Dude you get the average food cost, but you don't get true food cost. I swear that doesn't help you. You just add all your sales (5 pasta + 5 steak) and divide by your cost of food. Your average food cost is 23.2% but your true food cost is actually 28.5%.

So you do 1.6 million and end up netting what... 2.5k?  LOL j/k. You can work all year in a restaurant to break even while one guy at a shoe store can sell a pair of Bruno Maglis and make the company $100 that day. Better sell shoes lol! But that's the life you choose...

Kuan


----------



## jim berman (Oct 28, 1999)

I have to agree. While average food cost can be a useful model for projecting a budget or spreading out anticpated costs over the next fiscal year, averages can be a slippery slope. 

For instance, taking your example to the extreme... one might sell 100 orders of 'abc' @ 25.00 with a FC of 30% while at the same time, selling 100 orders of 'xyz' @ 2.00 with a food cost of 8%, the AVERAGE food cost would be artifically low. While real expenses would appear inflated.

This example can be applied to real scenarios, like a lunch menu that offers steak as well as a cup of soup or a side dish.

Here's what I practice:
Ending inventory (from last month)
+ purchases
=gross inventory

Gross inventory
-this months ending inventory
=usage

Usage divided by sales = Food Cost (as decimal) x 100 = FC%

Often, you hear chefs brag about food cost, but you have to be certain you are comparing apples to apples. Then to throw a twist on all of this, as if it weren't complicated enough, you can do a hard and fast calculation using Cost of Goods, by eliminating the inventory step and just diving selling cost by cost of food. But, alas, that is another thread.


----------



## chefkell (May 9, 2003)

...I'm with ya all the way 

I was only trying to make an understandable example of how Sysco prices their product. We all make more on one thing than the other. Sysco is no exeption. If they're overcharging for the broomsticks...buy them from somewhere else and "cherry pick" (their term, not mine ) what they give you a good price on. It won't be that price for long though...

I think all the major purveyors do this in one form or another...
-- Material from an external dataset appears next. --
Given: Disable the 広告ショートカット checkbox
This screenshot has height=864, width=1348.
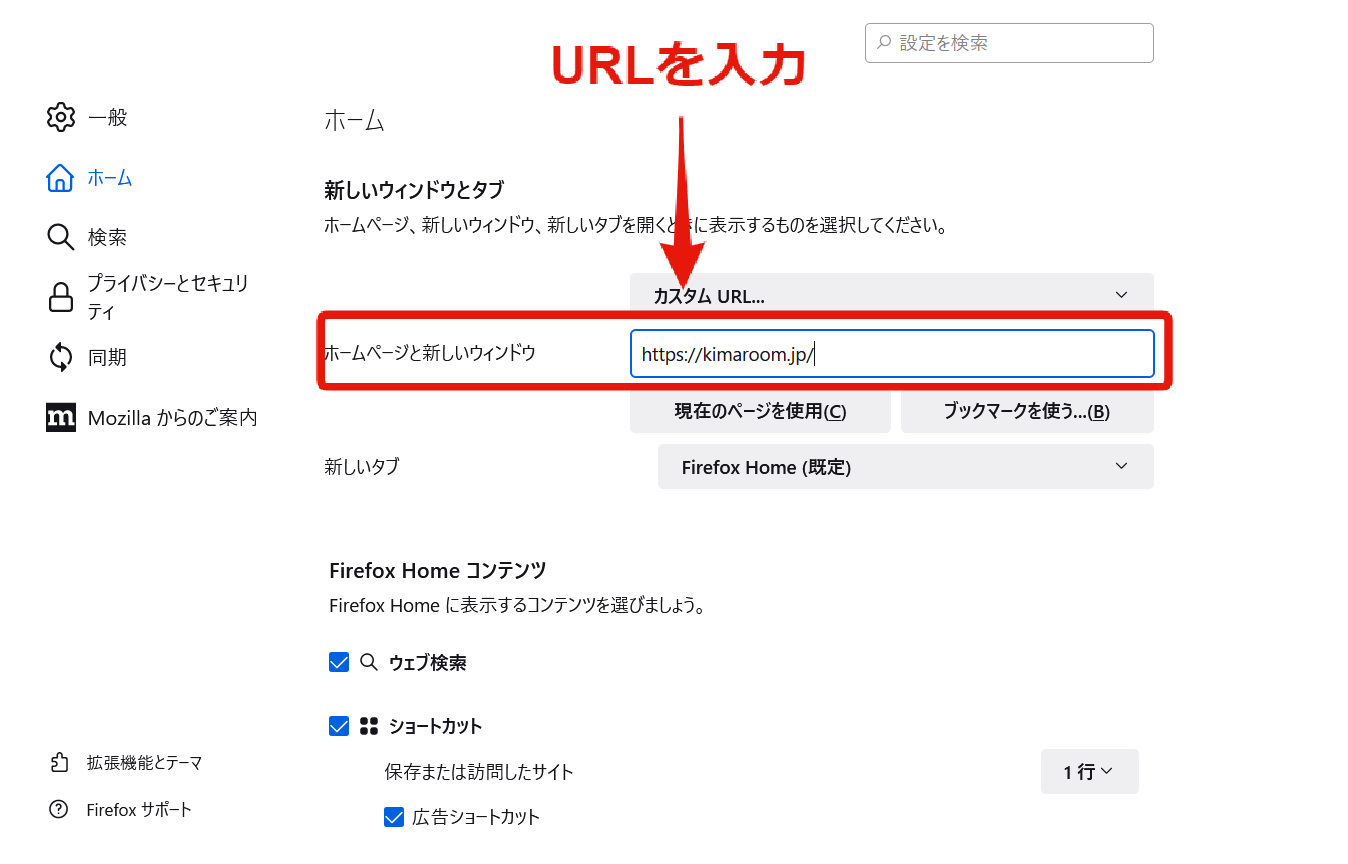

As far as how I actually figure my costs...I add all my food invoices and divide by the food revenues per month. Pretty close to what Jim described. Sloppy and not real accurate, but it gives me what I need to know.

Thanks for the replies though...good to know you guys are willing to help a guy out.


----------



## chefboy2160 (Oct 13, 2001)

I have been using Sysco for 6 years now as my main purveyor and I am still with them so that should tell you something . Customer service is my biggest issue with companies and I have found Syscos to be very good . I only spend about $5,000.00 a week with them now but I am treated as a top of the line customer . I only recieve 1 delivery a week from them and if there is a miss-pick or an outage with an unsuiteable sub all I have to do is call my rep and I have it delivered the next day . Also if I was actualy human and missed something ( of course this rarely happens to us chefs  ) on my order I can have it delivered the next day . 
With all companies there is always a higher profit from some items than there is with others but your ability to run a food cost should not be that companies fault ! 
my 2 cents , Doug...................


----------



## soussweets (Apr 12, 2003)

i myself am a big fan of local business, i do my best to buy from local meat seafood and produce purveyors, but you cannot beat having your own personal sales guy every day. if i get shorted an item my rep will be in his car and on the way to new orleans(one hour away) just to make sure i am not inconvinenced. as far as raising priced on certain items and keeping them low for others, how do you think they can afford to have such profesional service and keep a warehouse stocked with everything you can imagine.gotta make that money. if you are concerned about such things then get new pricelists every week, keep em on their toes. if you don't trust your rep, get rid of him, theres always someone willing to sell you groceries for a smaller percentage if you don't like your sales guy.


----------



## alexr (Jun 3, 2002)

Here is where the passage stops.